→ **READING TEXT**:
··········
Pacifists, Bushisms

Looking on the bright side of a tragedy, President George Bush recently pointed out in a report to Congress that the attacks of Sept. 11 “opened vast, new opportunities” for this country.

“We can build fruitful habits of consultation, quiet argument, sober analysis, and common action. In the long-term, these are the practices that will sustain the supremacy of our common principles and keep open the path of progress,” noted the prez in his National Security Strategy report issued last month.

Of course, there’re bound to be a few bumps on that road to progress.

As attorney Tom Stephens argued last Friday at a meeting of local peace activists, “The U.S. government’s latest attempt to exploit these opportunities for world domination, in their drive to attack Iraq, is illegal under the well-established principles of international law.”

Not that such nuances matter much to our esteemed leader, whose deep thoughts gush out in such a torrent that Slate’s Jacob Weisberg has been able to publish a second collection of “Bushisms.”
··········
→ **DATA SECTION**:
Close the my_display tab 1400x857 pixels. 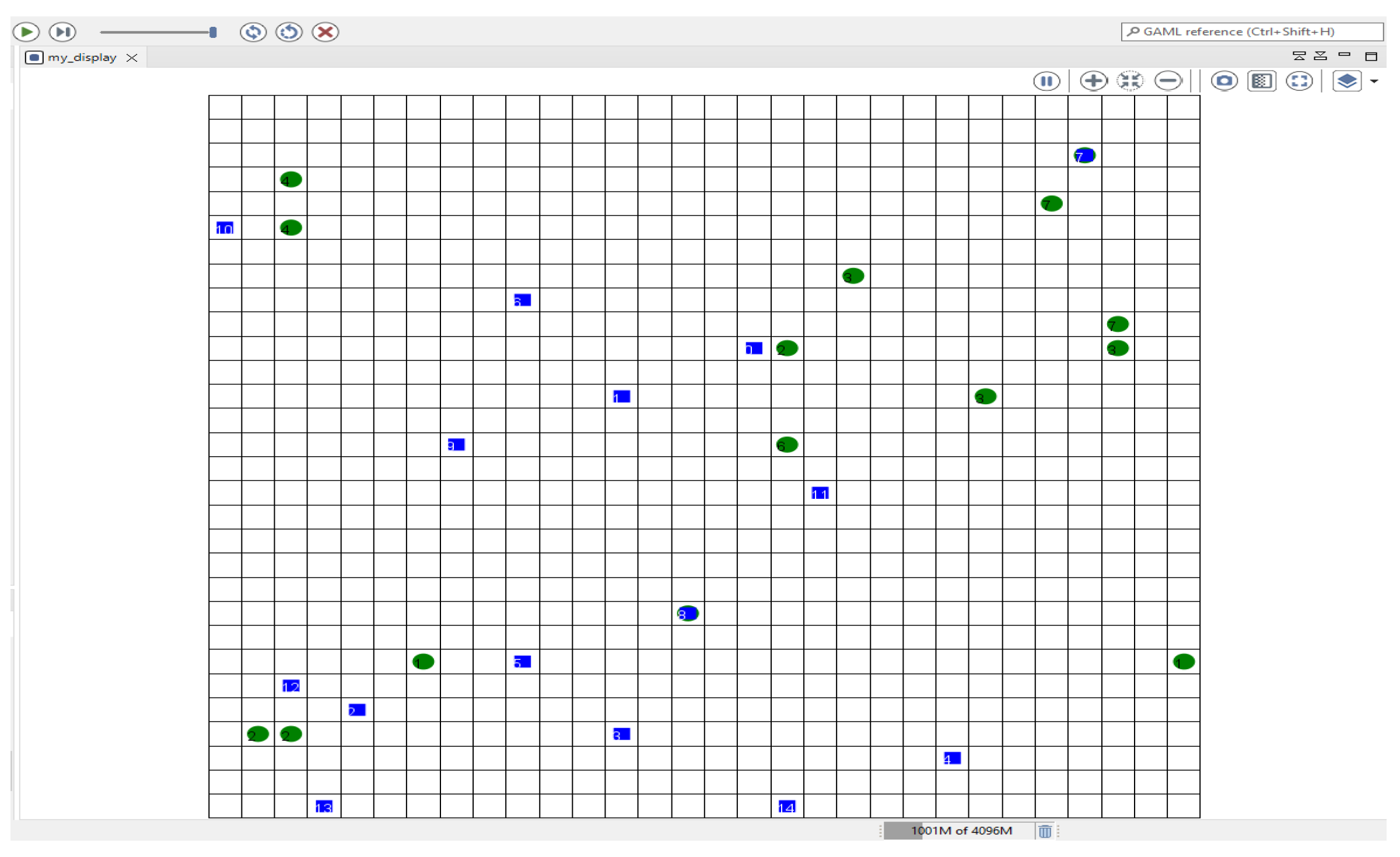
··········
→ **TASK OBJECTIVE**: Could you pick up the column on Bush and the peace activists after its last sentence and carry it on? The data has no connection to the column on Bush and the peace activists.

→ **THE OUTPUT**:
Seeking assurance that America will have the collective fortitude to go it alone if need be, News Hits thumbed through Weisberg’s new paperback (More George W. Bushisms: More of Slate’s Accidental Wit and Wisdom of Our 43rd President, Simon & Schuster, $9.95), finding solace in such profundities as: “Our nation must come together to unite.”

Truer words were never spoken.

But don’t underestimate the challenge we face. Again, quoth GWB: “Redefining the role of the United States from enablers to keep the peace to enabler to keep the peace from the peacekeepers is going to be an assignment.”

Damn straight.

However, it’s not just a matter of busting a few international laws. As Bishop Thomas Gumbleton pointed out to the pacifists at Detroit’s Central United Methodist Church, “the idea of morally justified war has been an accepted Christian concept for some 1,500 years. But in this case, there’s no legitimate moral reason to sanction the spilling of Iraqi blood.

“We must not allow this war to go forward,” he said.

Maybe so. But arguments of law and morality are unlikely to deter a president who once observed: “I know what I believe. I will continue to articulate what I believe and what I believe — I believe what I believe is right.”

How can you argue with logic like that?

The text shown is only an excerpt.